# Slider Hitches



## bigbo4988 (Jan 12, 2008)

What in your personal opinion on the best brand of slider hitch? 

I have done a little research on the Pullright Superglide but I am not so sure its the best available manually operated sliding 5th wheel hitch. 

Do you need to have the bed liner removed or can they cut through it without causing any problems? I would be a little nervous about water collecting around the bolts and possibly rusting?

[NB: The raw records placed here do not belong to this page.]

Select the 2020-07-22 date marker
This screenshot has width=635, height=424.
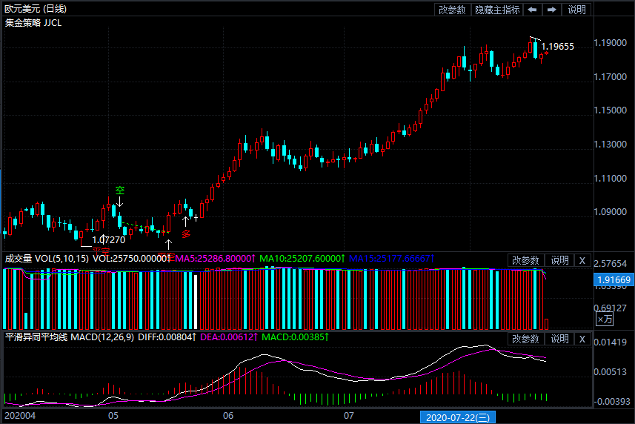point(456,417)
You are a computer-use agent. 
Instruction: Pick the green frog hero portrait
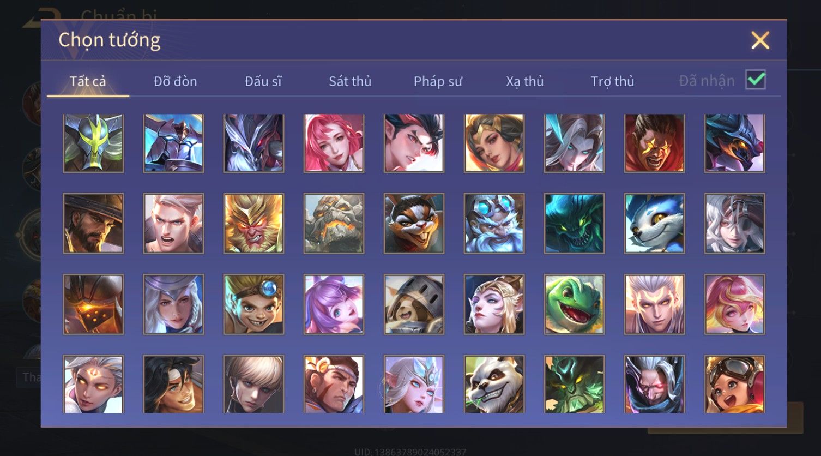(x=574, y=304)
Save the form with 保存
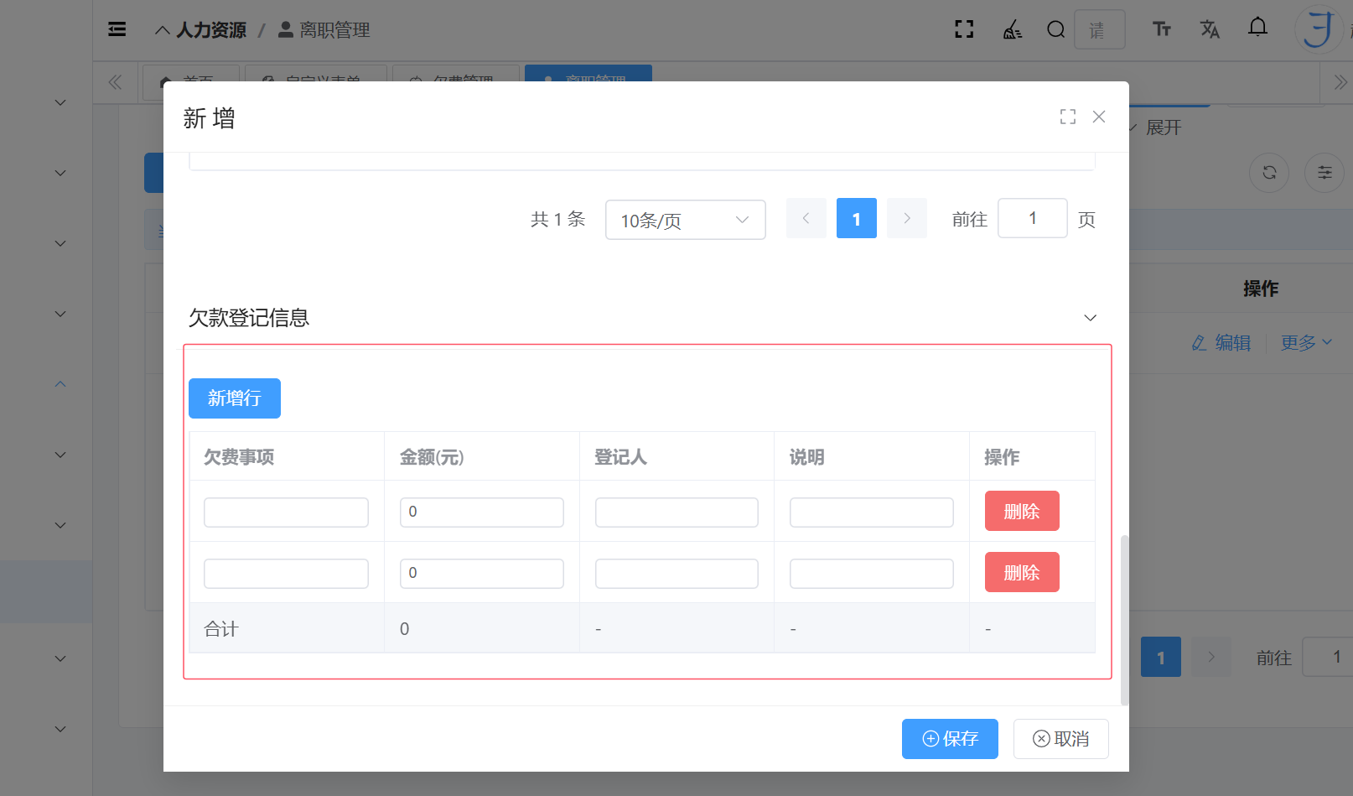 click(x=950, y=739)
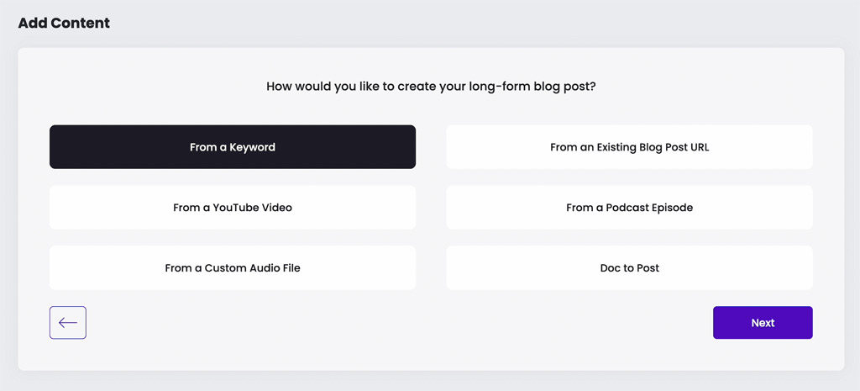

Please share your thoughts, opinions and experiences.

Thanks


----------



## bill0830 (Nov 16, 2007)

I can't really make a suggestion of the brand, but I can comment on the importance of having a slider hitch, especially if you are pulling a 5th wheel with a short wheel base Pickup. If you don't have a "slider" then expect to have at least 1 dent if not 2 on each side of the cab of the truck. When you get a slider, practice sliding it, so you are familiar with it's operation. As far as no bed liner or bed liner. of course it's best to not worry about water buildup under the liner and between the bed. You shouldn't have to worry about the hitch bolts as they are built to last in all types of weather. I think if I were going to recommend anything I would say to remove the liner, and store it if possible to use when you either trade in your truck or you get rid of your camper. I would think that the best solution would be to have the hitch installed and then if you wanted, have the bed liner sprayed in for protection. That seems to work the best. 
:thumbup2:


----------